OCR works really well on typed documents, recent or old, and Kraken is a great tool. But I am quite baffled at the complete lack of any way to digitize handwritten documents from the modern era – most datasets being fit only for 17th and 18th century in Europe (to digitize letters/communal records). Moreover, the fact that each person has their own way of writing each letter of each letter – and my way is rather erratic, although I can decipher myself ok – makes the application of OCR way more difficult. And last but not least… All of my notebooks are checkered in blue, and I use blue ink, which confuses OCR completely and only produces gibberish at best.
You might be better off reading the information aloud into transcription software, then manually cleaning up the output, unless there are a lot of diagrams and such. Or, if it’s very valuable, you could hire a transcriptionist.
I have a Canon DR-M160 I got for ten bucks. Rapid feed duplex document scanner. Feeds it straight into paperless-ngx. Look it up, its awesome, can pull docs from emails also.
Digitizing is not archiving.
Digitizing is only part of the task. That’s just kicking the can a tiny bit down the road. You still have a pile of unfindable, unsearchable stuff.
So how to make that pile of unsorted, inscrutable bits and bytes useful?
Rather than simply digitizing, I think a more useful thing to know is what do do with the digitized output? How do you make it searchable? How do you make it useful?
Photo people have kind-of got a solution with manually-entered image tags. But there must be a better way, especially with OCR and machine recognition of images.

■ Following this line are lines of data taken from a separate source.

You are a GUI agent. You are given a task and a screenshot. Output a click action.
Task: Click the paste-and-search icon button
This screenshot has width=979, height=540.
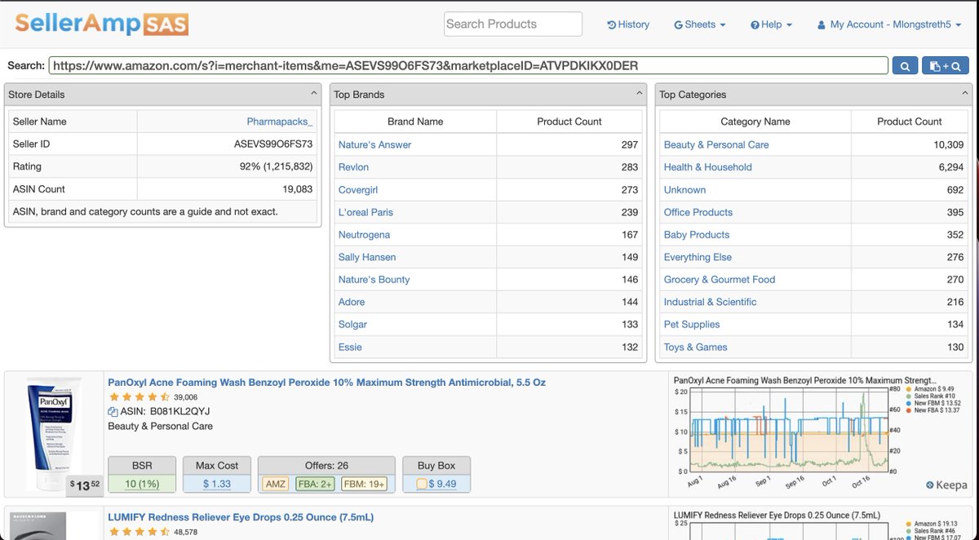946,64
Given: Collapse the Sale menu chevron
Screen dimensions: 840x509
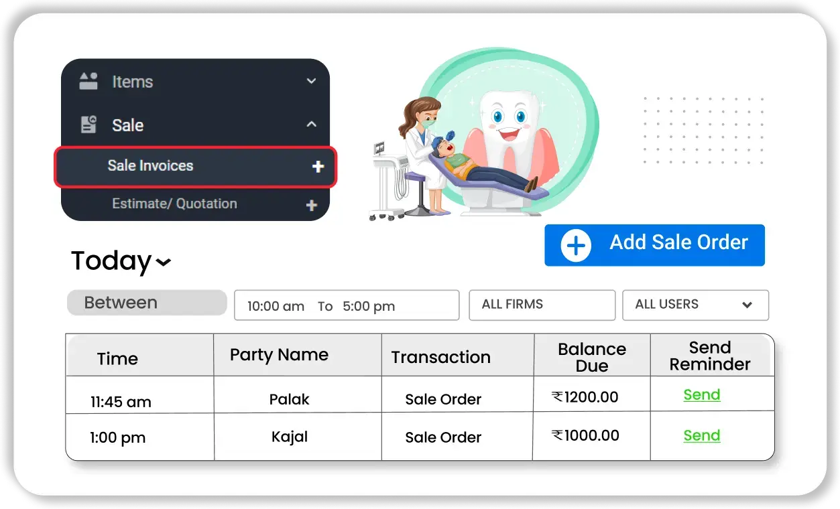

Anybody got suggestions or best practices on how to file, sort, and search the mess of files generated?
Some use AI (yes that).
Like Matt, but built into the printer. Even has the feature of conversion and sending to a particular source. Hardest part is prepping the papers so it feeds cleanly with little problem.
On a related note: Has anybody got any experience to share about the reMarkable tablet https://remarkable.com/ ?
It looks really well thought out, with tight integration with filing and searching tools, but a bit out of the “impulse buy” range.